Il change le mode de financement du parti, tacle les députés aux revenus indécents et promeut par ailleurs une politique “moderne et compatissante” , tâchant par exemple d’être compréhensif envers les délinquants. Bref, un conservatisme libéral saupoudré de quelques préoccupations sociales et écologiques.

La comparaison entre Cameron et Blair est fréquente : ils sont tous deux brillants, jeunes, énergiques, ont de jeunes enfants… Une analogie plutôt favorable au conservateur quand on connaît le succès et la popularité passée de son prédécesseur de gauche.
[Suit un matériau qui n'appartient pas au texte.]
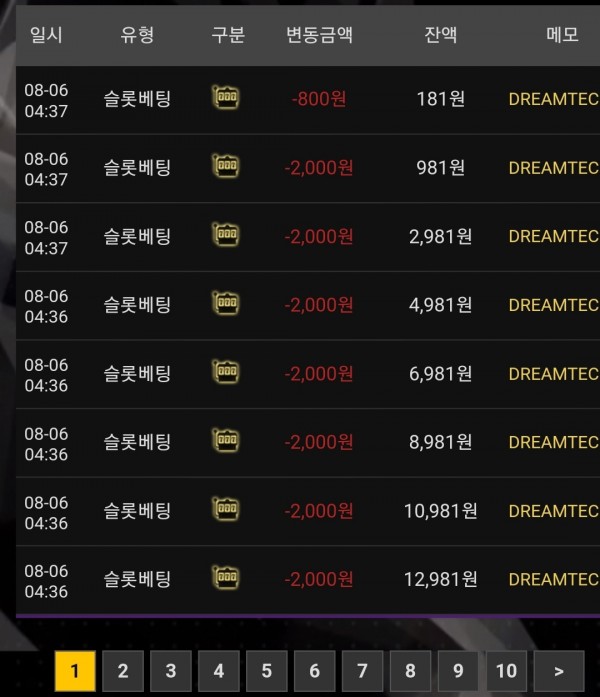The width and height of the screenshot is (600, 697).
Task: Open page 10 in pagination
Action: click(x=506, y=671)
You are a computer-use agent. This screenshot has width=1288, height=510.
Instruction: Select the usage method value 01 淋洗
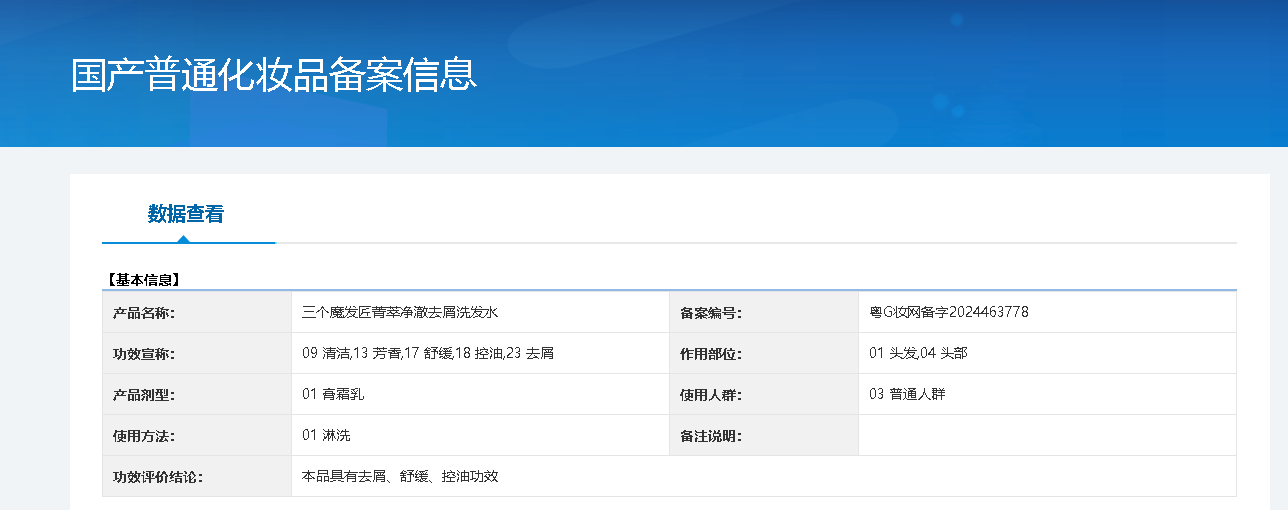click(326, 435)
Mais le rapprochement s’arrête là.

Car tout ce modernisme, David Cameron l’a rapidement évacué une fois arrivé au pouvoir : le gouvernement qu’il forme en 2010 est pour le moins peu représentatif de la diversité culturelle du pays, et ne compte que quatre femmes ministres sur vingt-trois.

Ses principaux chevaux de batailles sont peu ou prou les mêmes que ceux de Margaret Thatcher : Cameron ne jure que par la réduction des dépenses publiques, impose une drastique cure d’austérité et mène une politique eurosceptique intransigeante.

David Cameron

À l’épreuve du scrutin

À quelques semaines des élections législatives, David Cameron brigue aujourd’hui un second mandat pour “finir le travail” .

Pour cela, il promet une large renégociation des relations de la Grande-Bretagne avec l’Union européenne et un référendum sur l’adhésion du pays à l’UE dans le cas d’un échec.

Une stratégie risquée - en octobre 2014, 56 % des Britanniques se déclaraient défavorables à une sortie de l’UE - qui semble s’imposer à David Cameron, dont le parti est de plus en plus eurosceptique et qui voit le parti nationaliste britannique UKIP progresser fortement jusqu’à représenter une réelle concurrence pour les conservateurs. Quitte à s’approprier des promesses anti-immigration. David Cameron le concède lui-même : il est davantage guidé par le pragmatisme que par une idéologie claire et précise.

Quant à son bilan économique qu’il ne cesse de mettre en avant, après cinq ans au pouvoir, il est plutôt mitigé.

Le Premier ministre peut certes s’enorgueillir des bons indicateurs : 2,6 % de croissance en 2014, taux de chômage à 5,7 %, des salaires en hausse de 2 %, une inflation quasi nulle et une baisse des dépenses publiques de 47 à 41 %. Mais il faut garder à l’esprit que ces résultats n’ont été obtenus que récemment, parce que le gouvernement a discrètement assoupli sa politique de rigueur, réalisant qu’elle ne produisait pas les effets escomptés.

Par ailleurs, depuis 2008, le déficit public reste élevé (environ 5 % du PIB), les inégalités entre les plus riches et les plus pauvres se sont fortement creusées, les salaires du secteur public ont été gelées, les prestations sociales grignotées, les emplois de plus en plus précarisés, les collectivités territoriales se sont vues priver de 40 % de leur budget etc. La baisse des dépenses publiques a en outre surtout affecté les plus vulnérables, à savoir les personnes âgées et les handicapés.

Les élections législatives qui l’attendent le 7 mai prochain s’annoncent donc difficiles et parmi les plus incertaines de l’histoire du Royaume-Uni.
Les intentions de vote plafonnent à 33 %, à peu près au même niveau que celles de son opposant travailliste Ed Miliband, et les deux hommes sont sérieusement concurrencés par les petits partis.

Or, cette fois Cameron ne peut plus compter sur le bénéfice de la jeunesse, de la modernité et de l’énergie, comme ce fut le cas en 2010. Il se montre en outre incapable de parler aux minorités (ethniques comme sexuelles) et peine à fédérer. Avec un bilan socio-économique plutôt falot, il ne lui reste plus que le classique discours populiste, qui a le vent en poupe en Europe, mais qui ne garantit pas la victoire.